The annual free public art celebration runs from Aug. 6 to 11 and will feature 23 artists or groups creating permanent, large-scale public murals, mostly around the Mount Pleasant neighbourhood.
Phantoms in the Front Yard (FITFY), an eight-person Vancouver-based artist collective, is the group responsible for livening up the wall at West 7th and Ontario Street.
Strange Bedfellows
The collective says the mural is titled Strange Bedfellows because it mixes the artists' independently conceived drawings into one scene.
"My role in the mural project has been to assemble a lot of different artists' drawings together to create a composition that, in the end, turned out to be an art gallery scene with a bunch of fun scenarios happening," said Michael Abraham.

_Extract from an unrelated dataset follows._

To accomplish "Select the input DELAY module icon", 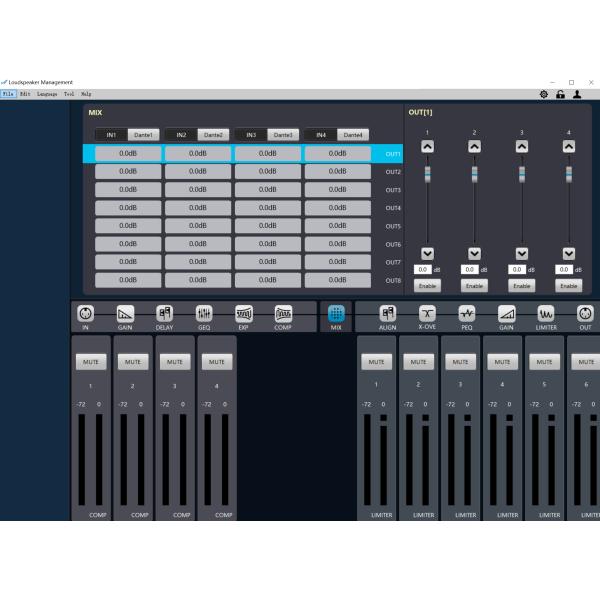I will 164,314.
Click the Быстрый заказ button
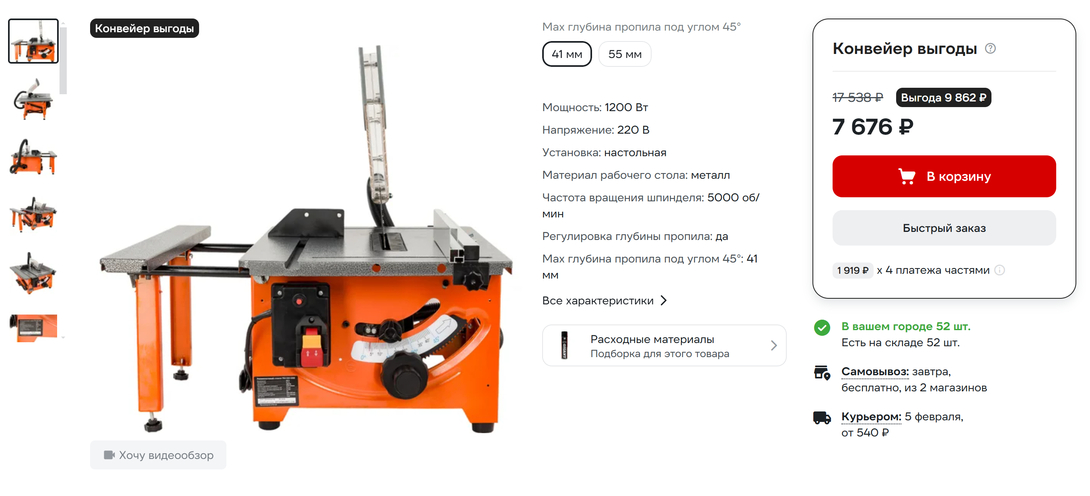This screenshot has width=1090, height=496. [x=944, y=228]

"So the top grouping, there's like a Princess Leia fighting a dripping, melting man … and then there's like a bathing suit clad model sort of stopping the action."
Abraham said the composition combines 130 elements, and will take nearly two weeks to complete.
He said the artists start the process by tracing their drawings onto the building using a projector and a grease pencil, after which it will take 12 days to fill the outlines with colour.
'A dream come true'
The mural combines many historical and surreal figures, like Venus de Milo, a rooster in a rainbow sweater, a polar bear wearing pants, and even Salvador Dali's head on David Lee Roth's body.
"I'm really interested in dreaming up surreal situations and then trying to represent those fairly technically accurately," said artist Jonathan Sutton.
Sutton says it's really thrilling after eight years together as a collective to have the opportunity to work on a single composition for the first time.
"I love to be in the company of this crew of artists personally, and then to be in their company in terms of our figures all being in the same frame, it's kind of like a dream come true," said Sutton.
Sutton says he loves that the mural is public and can be appreciated by passersby. He hopes it will inspire the process of art making among others.